◆ **TASK PROMPT**
Each of the entries below needs to be given again exactly.

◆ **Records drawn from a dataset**
__________________________________________________

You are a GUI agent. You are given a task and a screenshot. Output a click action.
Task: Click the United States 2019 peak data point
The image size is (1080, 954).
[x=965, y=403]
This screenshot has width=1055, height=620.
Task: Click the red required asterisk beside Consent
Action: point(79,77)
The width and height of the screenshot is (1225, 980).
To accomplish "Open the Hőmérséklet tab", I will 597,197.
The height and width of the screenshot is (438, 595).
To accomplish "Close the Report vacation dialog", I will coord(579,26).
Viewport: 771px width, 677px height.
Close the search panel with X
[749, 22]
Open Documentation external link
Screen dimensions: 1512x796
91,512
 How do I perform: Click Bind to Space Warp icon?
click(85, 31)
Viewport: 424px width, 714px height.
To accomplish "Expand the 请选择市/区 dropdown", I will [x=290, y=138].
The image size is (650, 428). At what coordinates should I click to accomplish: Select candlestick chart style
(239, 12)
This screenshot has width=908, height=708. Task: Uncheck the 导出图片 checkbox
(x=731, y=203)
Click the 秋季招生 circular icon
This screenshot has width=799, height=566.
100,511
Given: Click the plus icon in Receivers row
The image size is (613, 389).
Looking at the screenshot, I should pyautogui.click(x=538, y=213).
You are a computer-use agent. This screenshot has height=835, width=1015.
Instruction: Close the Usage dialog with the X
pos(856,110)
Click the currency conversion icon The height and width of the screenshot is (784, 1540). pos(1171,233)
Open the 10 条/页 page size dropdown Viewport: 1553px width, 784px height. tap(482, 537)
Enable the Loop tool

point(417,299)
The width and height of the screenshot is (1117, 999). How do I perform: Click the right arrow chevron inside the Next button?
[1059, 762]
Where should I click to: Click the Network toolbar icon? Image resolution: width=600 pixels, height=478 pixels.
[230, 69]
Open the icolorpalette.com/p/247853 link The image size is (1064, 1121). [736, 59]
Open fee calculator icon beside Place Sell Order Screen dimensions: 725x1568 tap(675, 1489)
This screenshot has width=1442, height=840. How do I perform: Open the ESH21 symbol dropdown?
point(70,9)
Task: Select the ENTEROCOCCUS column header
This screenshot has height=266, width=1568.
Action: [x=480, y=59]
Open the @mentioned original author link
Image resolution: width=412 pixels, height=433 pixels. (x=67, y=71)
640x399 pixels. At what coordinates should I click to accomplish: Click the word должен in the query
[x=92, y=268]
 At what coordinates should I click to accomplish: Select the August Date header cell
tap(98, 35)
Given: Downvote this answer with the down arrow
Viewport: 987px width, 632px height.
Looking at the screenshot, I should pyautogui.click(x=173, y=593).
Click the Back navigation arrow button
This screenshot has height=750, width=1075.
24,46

__________________________________________________

◆ **WRITTEN ANSWER**
You are a GUI agent. You are given a task and a screenshot. Output a click action.
Task: Click the United States 2019 peak data point
The image size is (1080, 954).
[x=965, y=403]
This screenshot has width=1055, height=620.
Task: Click the red required asterisk beside Consent
Action: point(79,77)
The width and height of the screenshot is (1225, 980).
To accomplish "Open the Hőmérséklet tab", I will 597,197.
The height and width of the screenshot is (438, 595).
To accomplish "Close the Report vacation dialog", I will coord(579,26).
Viewport: 771px width, 677px height.
Close the search panel with X
[749, 22]
Open Documentation external link
Screen dimensions: 1512x796
91,512
 How do I perform: Click Bind to Space Warp icon?
click(85, 31)
Viewport: 424px width, 714px height.
To accomplish "Expand the 请选择市/区 dropdown", I will [x=290, y=138].
The image size is (650, 428). At what coordinates should I click to accomplish: Select candlestick chart style
(239, 12)
This screenshot has width=908, height=708. Task: Uncheck the 导出图片 checkbox
(x=731, y=203)
Click the 秋季招生 circular icon
This screenshot has width=799, height=566.
100,511
Given: Click the plus icon in Receivers row
The image size is (613, 389).
Looking at the screenshot, I should pyautogui.click(x=538, y=213).
You are a computer-use agent. This screenshot has height=835, width=1015.
Instruction: Close the Usage dialog with the X
pos(856,110)
Click the currency conversion icon The height and width of the screenshot is (784, 1540). pos(1171,233)
Open the 10 条/页 page size dropdown Viewport: 1553px width, 784px height. tap(482, 537)
Enable the Loop tool

point(417,299)
The width and height of the screenshot is (1117, 999). How do I perform: Click the right arrow chevron inside the Next button?
[1059, 762]
Where should I click to: Click the Network toolbar icon? Image resolution: width=600 pixels, height=478 pixels.
[230, 69]
Open the icolorpalette.com/p/247853 link The image size is (1064, 1121). [736, 59]
Open fee calculator icon beside Place Sell Order Screen dimensions: 725x1568 tap(675, 1489)
This screenshot has width=1442, height=840. How do I perform: Open the ESH21 symbol dropdown?
point(70,9)
Task: Select the ENTEROCOCCUS column header
This screenshot has height=266, width=1568.
Action: [x=480, y=59]
Open the @mentioned original author link
Image resolution: width=412 pixels, height=433 pixels. (x=67, y=71)
640x399 pixels. At what coordinates should I click to accomplish: Click the word должен in the query
[x=92, y=268]
 At what coordinates should I click to accomplish: Select the August Date header cell
tap(98, 35)
Given: Downvote this answer with the down arrow
Viewport: 987px width, 632px height.
Looking at the screenshot, I should pyautogui.click(x=173, y=593).
Click the Back navigation arrow button
This screenshot has height=750, width=1075.
24,46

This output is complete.